◆ **PROVIDED RECORDS**:
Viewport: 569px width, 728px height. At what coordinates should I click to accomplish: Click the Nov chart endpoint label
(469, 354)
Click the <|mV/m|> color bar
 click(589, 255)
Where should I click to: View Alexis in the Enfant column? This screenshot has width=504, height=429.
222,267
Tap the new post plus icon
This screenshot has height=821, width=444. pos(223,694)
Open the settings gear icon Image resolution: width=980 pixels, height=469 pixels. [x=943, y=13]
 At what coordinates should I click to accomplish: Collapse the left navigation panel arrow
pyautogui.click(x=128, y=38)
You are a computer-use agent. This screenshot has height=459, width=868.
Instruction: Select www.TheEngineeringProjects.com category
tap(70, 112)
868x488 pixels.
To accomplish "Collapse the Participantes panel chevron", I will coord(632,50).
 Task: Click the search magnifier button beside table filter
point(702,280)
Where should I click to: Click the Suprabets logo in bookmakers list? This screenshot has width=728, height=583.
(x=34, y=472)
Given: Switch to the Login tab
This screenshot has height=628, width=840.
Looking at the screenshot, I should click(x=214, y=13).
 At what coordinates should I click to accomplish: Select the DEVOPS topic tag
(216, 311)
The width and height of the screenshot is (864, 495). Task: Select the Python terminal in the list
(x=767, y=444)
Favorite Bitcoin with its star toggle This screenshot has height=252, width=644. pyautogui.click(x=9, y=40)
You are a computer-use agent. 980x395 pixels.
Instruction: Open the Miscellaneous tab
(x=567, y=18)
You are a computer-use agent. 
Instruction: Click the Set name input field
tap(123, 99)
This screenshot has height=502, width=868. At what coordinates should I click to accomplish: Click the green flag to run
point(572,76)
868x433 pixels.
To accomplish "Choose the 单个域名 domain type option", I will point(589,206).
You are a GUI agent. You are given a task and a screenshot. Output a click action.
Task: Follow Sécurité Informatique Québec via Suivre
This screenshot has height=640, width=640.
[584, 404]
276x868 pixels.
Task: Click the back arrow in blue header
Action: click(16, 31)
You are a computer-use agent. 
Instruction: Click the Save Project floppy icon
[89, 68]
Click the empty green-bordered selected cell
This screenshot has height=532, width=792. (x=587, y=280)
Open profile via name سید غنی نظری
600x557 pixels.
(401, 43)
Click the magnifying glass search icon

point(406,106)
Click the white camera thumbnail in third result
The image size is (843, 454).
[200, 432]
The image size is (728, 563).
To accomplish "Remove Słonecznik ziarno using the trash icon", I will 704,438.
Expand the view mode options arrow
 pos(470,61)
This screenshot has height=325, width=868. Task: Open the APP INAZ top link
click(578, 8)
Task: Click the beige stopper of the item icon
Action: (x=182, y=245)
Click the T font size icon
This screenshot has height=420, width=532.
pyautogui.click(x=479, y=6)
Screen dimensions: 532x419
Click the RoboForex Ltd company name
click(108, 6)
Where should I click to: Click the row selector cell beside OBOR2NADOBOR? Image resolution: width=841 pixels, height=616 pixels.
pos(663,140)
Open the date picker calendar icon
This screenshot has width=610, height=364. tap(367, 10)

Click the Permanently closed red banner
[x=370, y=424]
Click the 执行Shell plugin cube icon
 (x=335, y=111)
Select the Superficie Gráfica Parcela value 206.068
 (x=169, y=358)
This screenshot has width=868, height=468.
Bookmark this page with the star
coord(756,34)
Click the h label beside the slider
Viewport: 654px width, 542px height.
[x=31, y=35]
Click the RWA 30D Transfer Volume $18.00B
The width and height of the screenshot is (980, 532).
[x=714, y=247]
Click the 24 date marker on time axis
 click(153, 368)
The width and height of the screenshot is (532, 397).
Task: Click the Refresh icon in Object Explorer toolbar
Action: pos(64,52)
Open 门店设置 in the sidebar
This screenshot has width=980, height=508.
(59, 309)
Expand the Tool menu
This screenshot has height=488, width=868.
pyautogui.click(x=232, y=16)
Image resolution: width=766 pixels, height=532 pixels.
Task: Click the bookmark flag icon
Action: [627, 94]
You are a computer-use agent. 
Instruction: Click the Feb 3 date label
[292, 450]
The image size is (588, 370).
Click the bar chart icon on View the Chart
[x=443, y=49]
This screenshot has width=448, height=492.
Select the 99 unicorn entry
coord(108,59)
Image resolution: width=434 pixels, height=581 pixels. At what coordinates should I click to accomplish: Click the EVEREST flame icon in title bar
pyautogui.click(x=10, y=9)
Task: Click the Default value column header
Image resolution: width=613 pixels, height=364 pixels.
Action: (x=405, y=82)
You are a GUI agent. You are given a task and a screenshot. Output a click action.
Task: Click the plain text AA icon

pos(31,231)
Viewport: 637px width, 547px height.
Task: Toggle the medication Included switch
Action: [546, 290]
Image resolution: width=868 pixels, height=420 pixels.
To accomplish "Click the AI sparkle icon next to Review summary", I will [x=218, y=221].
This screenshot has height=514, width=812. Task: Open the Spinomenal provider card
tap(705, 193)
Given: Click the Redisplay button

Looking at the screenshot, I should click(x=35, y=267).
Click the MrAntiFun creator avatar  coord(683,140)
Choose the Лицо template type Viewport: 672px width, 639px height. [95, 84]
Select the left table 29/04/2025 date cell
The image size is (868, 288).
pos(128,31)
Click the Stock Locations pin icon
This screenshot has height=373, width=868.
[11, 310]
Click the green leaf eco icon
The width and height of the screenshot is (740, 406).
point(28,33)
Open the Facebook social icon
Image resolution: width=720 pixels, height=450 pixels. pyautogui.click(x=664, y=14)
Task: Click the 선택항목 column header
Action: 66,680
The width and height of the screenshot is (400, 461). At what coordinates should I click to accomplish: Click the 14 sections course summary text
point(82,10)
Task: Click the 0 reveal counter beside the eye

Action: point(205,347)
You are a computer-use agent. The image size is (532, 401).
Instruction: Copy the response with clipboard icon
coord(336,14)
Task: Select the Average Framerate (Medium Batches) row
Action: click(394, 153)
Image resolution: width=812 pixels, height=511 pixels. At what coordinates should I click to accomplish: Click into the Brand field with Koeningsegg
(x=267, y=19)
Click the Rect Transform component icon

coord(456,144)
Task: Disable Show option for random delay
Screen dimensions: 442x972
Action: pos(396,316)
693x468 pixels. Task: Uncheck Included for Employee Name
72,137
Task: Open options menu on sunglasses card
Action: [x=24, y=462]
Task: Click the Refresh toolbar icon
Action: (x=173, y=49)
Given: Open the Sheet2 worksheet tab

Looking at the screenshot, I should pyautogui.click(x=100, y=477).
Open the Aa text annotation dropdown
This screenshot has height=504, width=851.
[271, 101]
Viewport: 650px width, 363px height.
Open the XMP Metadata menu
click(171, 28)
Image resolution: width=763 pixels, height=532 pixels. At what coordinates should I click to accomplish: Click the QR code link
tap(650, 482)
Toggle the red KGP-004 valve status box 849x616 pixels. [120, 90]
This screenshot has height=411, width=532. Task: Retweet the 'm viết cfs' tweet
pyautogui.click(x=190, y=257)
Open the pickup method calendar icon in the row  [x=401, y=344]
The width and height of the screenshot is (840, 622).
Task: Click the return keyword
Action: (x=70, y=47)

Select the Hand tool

◆ **INSTRUCTIONS TO FOLLOW**: In full and without error, transcribe the listing.

◆ **SOLUTION BELOW**:
Viewport: 569px width, 728px height. At what coordinates should I click to accomplish: Click the Nov chart endpoint label
(469, 354)
Click the <|mV/m|> color bar
 click(589, 255)
Where should I click to: View Alexis in the Enfant column? This screenshot has width=504, height=429.
222,267
Tap the new post plus icon
This screenshot has height=821, width=444. pos(223,694)
Open the settings gear icon Image resolution: width=980 pixels, height=469 pixels. [x=943, y=13]
 At what coordinates should I click to accomplish: Collapse the left navigation panel arrow
pyautogui.click(x=128, y=38)
You are a computer-use agent. This screenshot has height=459, width=868.
Instruction: Select www.TheEngineeringProjects.com category
tap(70, 112)
868x488 pixels.
To accomplish "Collapse the Participantes panel chevron", I will coord(632,50).
 Task: Click the search magnifier button beside table filter
point(702,280)
Where should I click to: Click the Suprabets logo in bookmakers list? This screenshot has width=728, height=583.
(x=34, y=472)
Given: Switch to the Login tab
This screenshot has height=628, width=840.
Looking at the screenshot, I should click(x=214, y=13).
 At what coordinates should I click to accomplish: Select the DEVOPS topic tag
(216, 311)
The width and height of the screenshot is (864, 495). Task: Select the Python terminal in the list
(x=767, y=444)
Favorite Bitcoin with its star toggle This screenshot has height=252, width=644. pyautogui.click(x=9, y=40)
You are a computer-use agent. 980x395 pixels.
Instruction: Open the Miscellaneous tab
(x=567, y=18)
You are a computer-use agent. 
Instruction: Click the Set name input field
tap(123, 99)
This screenshot has height=502, width=868. At what coordinates should I click to accomplish: Click the green flag to run
point(572,76)
868x433 pixels.
To accomplish "Choose the 单个域名 domain type option", I will point(589,206).
You are a GUI agent. You are given a task and a screenshot. Output a click action.
Task: Follow Sécurité Informatique Québec via Suivre
This screenshot has height=640, width=640.
[584, 404]
276x868 pixels.
Task: Click the back arrow in blue header
Action: click(16, 31)
You are a computer-use agent. 
Instruction: Click the Save Project floppy icon
[89, 68]
Click the empty green-bordered selected cell
This screenshot has height=532, width=792. (x=587, y=280)
Open profile via name سید غنی نظری
600x557 pixels.
(401, 43)
Click the magnifying glass search icon

point(406,106)
Click the white camera thumbnail in third result
The image size is (843, 454).
[200, 432]
The image size is (728, 563).
To accomplish "Remove Słonecznik ziarno using the trash icon", I will 704,438.
Expand the view mode options arrow
 pos(470,61)
This screenshot has height=325, width=868. Task: Open the APP INAZ top link
click(578, 8)
Task: Click the beige stopper of the item icon
Action: (x=182, y=245)
Click the T font size icon
This screenshot has height=420, width=532.
pyautogui.click(x=479, y=6)
Screen dimensions: 532x419
Click the RoboForex Ltd company name
click(108, 6)
Where should I click to: Click the row selector cell beside OBOR2NADOBOR? Image resolution: width=841 pixels, height=616 pixels.
pos(663,140)
Open the date picker calendar icon
This screenshot has width=610, height=364. tap(367, 10)

Click the Permanently closed red banner
[x=370, y=424]
Click the 执行Shell plugin cube icon
 (x=335, y=111)
Select the Superficie Gráfica Parcela value 206.068
 (x=169, y=358)
This screenshot has width=868, height=468.
Bookmark this page with the star
coord(756,34)
Click the h label beside the slider
Viewport: 654px width, 542px height.
[x=31, y=35]
Click the RWA 30D Transfer Volume $18.00B
The width and height of the screenshot is (980, 532).
[x=714, y=247]
Click the 24 date marker on time axis
 click(153, 368)
The width and height of the screenshot is (532, 397).
Task: Click the Refresh icon in Object Explorer toolbar
Action: pos(64,52)
Open 门店设置 in the sidebar
This screenshot has width=980, height=508.
(59, 309)
Expand the Tool menu
This screenshot has height=488, width=868.
pyautogui.click(x=232, y=16)
Image resolution: width=766 pixels, height=532 pixels.
Task: Click the bookmark flag icon
Action: [627, 94]
You are a computer-use agent. 
Instruction: Click the Feb 3 date label
[292, 450]
The image size is (588, 370).
Click the bar chart icon on View the Chart
[x=443, y=49]
This screenshot has width=448, height=492.
Select the 99 unicorn entry
coord(108,59)
Image resolution: width=434 pixels, height=581 pixels. At what coordinates should I click to accomplish: Click the EVEREST flame icon in title bar
pyautogui.click(x=10, y=9)
Task: Click the Default value column header
Image resolution: width=613 pixels, height=364 pixels.
Action: (x=405, y=82)
You are a GUI agent. You are given a task and a screenshot. Output a click action.
Task: Click the plain text AA icon

pos(31,231)
Viewport: 637px width, 547px height.
Task: Toggle the medication Included switch
Action: [546, 290]
Image resolution: width=868 pixels, height=420 pixels.
To accomplish "Click the AI sparkle icon next to Review summary", I will [x=218, y=221].
This screenshot has height=514, width=812. Task: Open the Spinomenal provider card
tap(705, 193)
Given: Click the Redisplay button

Looking at the screenshot, I should click(x=35, y=267).
Click the MrAntiFun creator avatar  coord(683,140)
Choose the Лицо template type Viewport: 672px width, 639px height. [95, 84]
Select the left table 29/04/2025 date cell
The image size is (868, 288).
pos(128,31)
Click the Stock Locations pin icon
This screenshot has height=373, width=868.
[11, 310]
Click the green leaf eco icon
The width and height of the screenshot is (740, 406).
point(28,33)
Open the Facebook social icon
Image resolution: width=720 pixels, height=450 pixels. pyautogui.click(x=664, y=14)
Task: Click the 선택항목 column header
Action: 66,680
The width and height of the screenshot is (400, 461). At what coordinates should I click to accomplish: Click the 14 sections course summary text
point(82,10)
Task: Click the 0 reveal counter beside the eye

Action: point(205,347)
You are a computer-use agent. The image size is (532, 401).
Instruction: Copy the response with clipboard icon
coord(336,14)
Task: Select the Average Framerate (Medium Batches) row
Action: click(394, 153)
Image resolution: width=812 pixels, height=511 pixels. At what coordinates should I click to accomplish: Click into the Brand field with Koeningsegg
(x=267, y=19)
Click the Rect Transform component icon

coord(456,144)
Task: Disable Show option for random delay
Screen dimensions: 442x972
Action: pos(396,316)
693x468 pixels. Task: Uncheck Included for Employee Name
72,137
Task: Open options menu on sunglasses card
Action: [x=24, y=462]
Task: Click the Refresh toolbar icon
Action: (x=173, y=49)
Given: Open the Sheet2 worksheet tab

Looking at the screenshot, I should pyautogui.click(x=100, y=477).
Open the Aa text annotation dropdown
This screenshot has height=504, width=851.
[271, 101]
Viewport: 650px width, 363px height.
Open the XMP Metadata menu
click(171, 28)
Image resolution: width=763 pixels, height=532 pixels. At what coordinates should I click to accomplish: Click the QR code link
tap(650, 482)
Toggle the red KGP-004 valve status box 849x616 pixels. [120, 90]
This screenshot has height=411, width=532. Task: Retweet the 'm viết cfs' tweet
pyautogui.click(x=190, y=257)
Open the pickup method calendar icon in the row  [x=401, y=344]
The width and height of the screenshot is (840, 622).
Task: Click the return keyword
Action: (x=70, y=47)

Select the Hand tool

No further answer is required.